And finally, modernizing with purpose-built database. So if you simply lift and shift your workload to AWS, so you may not realize the whole power of the cloud, if you will. Obviously, you have the ability to quickly realize the elasticity of the cloud. But actually if you use a managed database, you can, as I mentioned before, delegate all the muck of managing the database to us. So what really happens is really, if you look at the innovation velocity, it exponentially increases towards the (indistinct) as you build your monolithic applications into microservices and use the right purpose-built that gives you the most innovation velocity. And your total cost of ownership also decreases as you move from the left to right.
With that, I'm gonna pass it on to Vlad and have him walk through the modernization journey and get deeper into the services. Thank you. Hi, everyone.
Thank you, Siva, so much. My name is Vlad Vlasceanu. I'm a principal database solutions architect here at AWS.
I've been with AWS for about eight years and helping customers migrate workloads to AWS as well as kinda try to help them deploy business critical database applications on AWS using our managed services. So let's dive deeper into this modernization journey. You'll see that it actually looks pretty familiar. What happened here? So a typical database modernization journey starts here.
And it starts normally with a relational database. Not always, but most of the time. The idea here is that you mostly have monolithic applications supporting business-critical use cases where all of the data access patterns we're all crammed into this relational model.
Multiple components, business functions, and so on. So that's one part of that story. The other part of the story is agile startups and teams that are bringing products to market fast. They might be rapidly prototyping on their laptops, on a common code base, they might be using frameworks like ORMs and other sort of tools like that that enables them to move quickly and bring a product to market quickly with as little code as possible. And when they often use these tools, typically also land in a situation when they're using relational database because those are the most prevalent scales.
These ORM frameworks support that very well. But there comes a time when they actually need to modernize. And the first step on that modernization journey is move to managed.

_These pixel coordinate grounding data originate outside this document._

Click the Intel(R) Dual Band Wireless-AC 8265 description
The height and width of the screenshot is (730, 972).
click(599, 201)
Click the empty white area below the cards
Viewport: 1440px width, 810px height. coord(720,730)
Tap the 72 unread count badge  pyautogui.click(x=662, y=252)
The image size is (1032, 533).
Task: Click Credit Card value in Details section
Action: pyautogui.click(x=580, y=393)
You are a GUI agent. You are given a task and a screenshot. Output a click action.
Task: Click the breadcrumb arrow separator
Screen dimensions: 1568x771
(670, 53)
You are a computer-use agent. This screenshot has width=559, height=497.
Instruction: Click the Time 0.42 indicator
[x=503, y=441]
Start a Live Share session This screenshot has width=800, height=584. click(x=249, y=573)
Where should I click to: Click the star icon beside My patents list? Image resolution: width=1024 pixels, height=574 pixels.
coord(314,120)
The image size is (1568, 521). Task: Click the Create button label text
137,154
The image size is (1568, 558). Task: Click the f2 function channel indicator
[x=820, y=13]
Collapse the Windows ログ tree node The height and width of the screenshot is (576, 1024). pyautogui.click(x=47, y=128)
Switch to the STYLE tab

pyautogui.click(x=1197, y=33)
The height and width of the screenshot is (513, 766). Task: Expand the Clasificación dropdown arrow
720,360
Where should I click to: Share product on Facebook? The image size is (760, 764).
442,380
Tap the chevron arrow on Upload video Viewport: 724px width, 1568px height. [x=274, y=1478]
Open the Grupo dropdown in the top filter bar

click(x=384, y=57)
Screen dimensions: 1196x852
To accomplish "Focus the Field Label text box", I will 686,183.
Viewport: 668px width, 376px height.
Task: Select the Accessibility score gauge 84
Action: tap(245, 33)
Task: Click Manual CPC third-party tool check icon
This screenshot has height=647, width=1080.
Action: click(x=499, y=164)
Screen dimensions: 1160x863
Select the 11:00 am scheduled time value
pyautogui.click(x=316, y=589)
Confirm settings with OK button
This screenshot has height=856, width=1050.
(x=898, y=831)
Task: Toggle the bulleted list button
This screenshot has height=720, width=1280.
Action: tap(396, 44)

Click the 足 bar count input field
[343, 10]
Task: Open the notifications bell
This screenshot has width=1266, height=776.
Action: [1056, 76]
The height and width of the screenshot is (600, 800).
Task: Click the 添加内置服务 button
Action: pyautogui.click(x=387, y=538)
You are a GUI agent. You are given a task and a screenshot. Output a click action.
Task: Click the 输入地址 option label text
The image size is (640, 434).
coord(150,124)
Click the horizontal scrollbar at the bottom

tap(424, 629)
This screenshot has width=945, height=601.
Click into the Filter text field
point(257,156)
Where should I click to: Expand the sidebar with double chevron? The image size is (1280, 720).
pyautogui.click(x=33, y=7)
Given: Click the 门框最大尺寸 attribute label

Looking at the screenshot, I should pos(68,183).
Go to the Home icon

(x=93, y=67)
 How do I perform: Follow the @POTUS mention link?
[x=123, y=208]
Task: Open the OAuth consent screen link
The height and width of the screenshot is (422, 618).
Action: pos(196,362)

I know Siva talked a little bit about this.
The goal here is to take your databases that you're operating on-premises or on your own self-managed infrastructure and move them to a managed database service, such as Amazon RDS or Amazon Aurora. The reason to do this is to reduce your operational burden. You no longer have to worry about the operational day-to-day activities, that backup patching, configuration, provisioning, all those things. So you gain agility, ease of management, and cost effectiveness most of the time. And in some cases, you actually gain scalability and performance, especially if you're coming from an environment where you're constrained by costs or budgets, or constrained by older hardware.
And to help customers with this first step, we offer Amazon RDS, the relational database service. RDS provides a consistent management experience and automation layer around relational databases. And we offer the widest variety of database engines part of this service. You've got two commercial database options, Oracle and SQL Server.
You got three open source database options. You can pick between Postgres, MySQL, and MariaDB. And we also offer our own managed cloud-native database engine, Amazon Aurora. I'll cover this in the next few slides.
But the key here is that no matter which engine you pick, you get a consistency of experience and features. Provisioning, configuring databases, setting up and doing day-to-day backup operations, monitoring the health of your databases. All of these are using the same APIs and the same construct, regardless of which engine you pick. Same thing with security features and high availability capabilities.
All of the actual work of setting that up is abstracted away into a couple of very simple choices. They're either parameters in API calls or they're consistent API calls. So that makes managing databases, relational databases, really, really easy. And your choice as far as which one to pick really depends more on your business needs.
What do you want to do? Do you wanna stay with commercial database engines? Do you wanna move to open source ones? Do you wanna move to Aurora? And all of those are business decisions. They're not necessarily done based on technical limitations anymore. Now, I mentioned Amazon Aurora before, and the reason we have Amazon Aurora is because customers asked us for a relational database service with enterprise-grade features, but delivered with the ease of use and cost effectiveness of open source databases. So that's why we built Aurora.
Aurora is a cloud-native database that is built upon an innovative purpose-built log-structured storage layer. And that storage layer provides a couple of key capabilities. One, it's automatically scalable. You don't have to worry about provisioning storage.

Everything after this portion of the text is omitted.